Primary Responsibilities:

• Develop, implement, and maintain detection rules to identify malicious behaviors.

• Optimize detection efficacy by reducing false positives and increasing true positive rates

• Document detection processes, methodologies, and workflows.

• Share insights and mentor team members on best practices in threat detection.

• Design, develop, and maintain cybersecurity tools, scripts, and capabilities that enhance operational effectiveness within the ESOC watch floor.

• Create automation solutions to streamline processes for threat detection, incident triage, response workflows, and reporting, ensuring faster and more efficient security operations.

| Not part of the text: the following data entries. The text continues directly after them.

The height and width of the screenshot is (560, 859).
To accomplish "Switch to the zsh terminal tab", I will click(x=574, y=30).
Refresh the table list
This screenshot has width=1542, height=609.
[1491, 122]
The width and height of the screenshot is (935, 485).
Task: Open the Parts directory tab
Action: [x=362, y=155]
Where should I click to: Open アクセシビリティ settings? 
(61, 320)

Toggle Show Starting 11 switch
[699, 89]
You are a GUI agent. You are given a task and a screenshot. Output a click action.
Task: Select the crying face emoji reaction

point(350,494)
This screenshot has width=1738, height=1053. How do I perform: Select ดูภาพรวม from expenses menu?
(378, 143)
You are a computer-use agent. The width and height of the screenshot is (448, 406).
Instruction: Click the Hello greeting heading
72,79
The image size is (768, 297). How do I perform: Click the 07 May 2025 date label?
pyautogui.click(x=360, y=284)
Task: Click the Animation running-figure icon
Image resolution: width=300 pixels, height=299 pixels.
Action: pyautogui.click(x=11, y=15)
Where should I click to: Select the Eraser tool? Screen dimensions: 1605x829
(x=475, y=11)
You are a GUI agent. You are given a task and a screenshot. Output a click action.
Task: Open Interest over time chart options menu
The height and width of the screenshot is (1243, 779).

• Integrate security technologies and data sources to improve detection, monitoring, and response capabilities

• Continuously test and optimize developed capabilities, ensuring their functionality and efficiency during live security operations

Basic Qualifications:

• Active Top-Secret Clearance with eligibility for SCI

• US Citizenship

• 10+ years of experience

• Experience with Splunk Enterprise Security

• Familiarity with all related aspects of cybersecurity operations and security architecture

• In-depth knowledge of network and application protocols, cyber vulnerabilities and exploitation techniques and cyber threat/adversary methodologies.

Preferred Qualifications:

• Strong expertise in SIEM platforms and familiarity with query languages (e.g. SPL, KQL).

• Understanding of malware behaviors, threat actors, and attack tactics (MITRE ATT&CK).

• Experience with automation and scripting (e.g., Python, PowerShell).

• Ability to independently assess and improve detection rules.

• Excellent troubleshooting and documentation skills.

• Experience with Microsoft Sentinel

• Experience with FBI, DHS, IC, and DoD Networks.

• Experience with mitigation development against malicious cyber activity

• One of the following certifications:

  • GIAC Continuous Monitoring Certification (GMON)

  • GIAC Certified Incident Handler (GCIH)

  • GIAC Certified Forensic Analyst (GCFA)

  • GIAC Certified Intrusion Analyst (GCIA)

  • GIAC Network Forensic Analyst (GNFA)

  • GIAC Cloud Threat Detection (GCTD)

  • GIAC Cloud Forensics Responder (GCFR)

  • Certified Information Systems Security Professional (CISSP)

Original Posting:April 17, 2025

For U.S. Positions: While subject to change based on business needs, Leidos reasonably anticipates that this job requisition will remain open for at least 3 days with an anticipated close date of no earlier than 3 days after the original posting date as listed above.

Pay Range:Pay Range $126,100.00 - $227,950.00

The Leidos pay range for this job level is a general guideline only and not a guarantee of compensation or salary. Additional factors considered in extending an offer include (but are not limited to) responsibilities of the job, education, experience, knowledge, skills, and abilities, as well as internal equity, alignment with market data, applicable bargaining agreement (if any), or other law.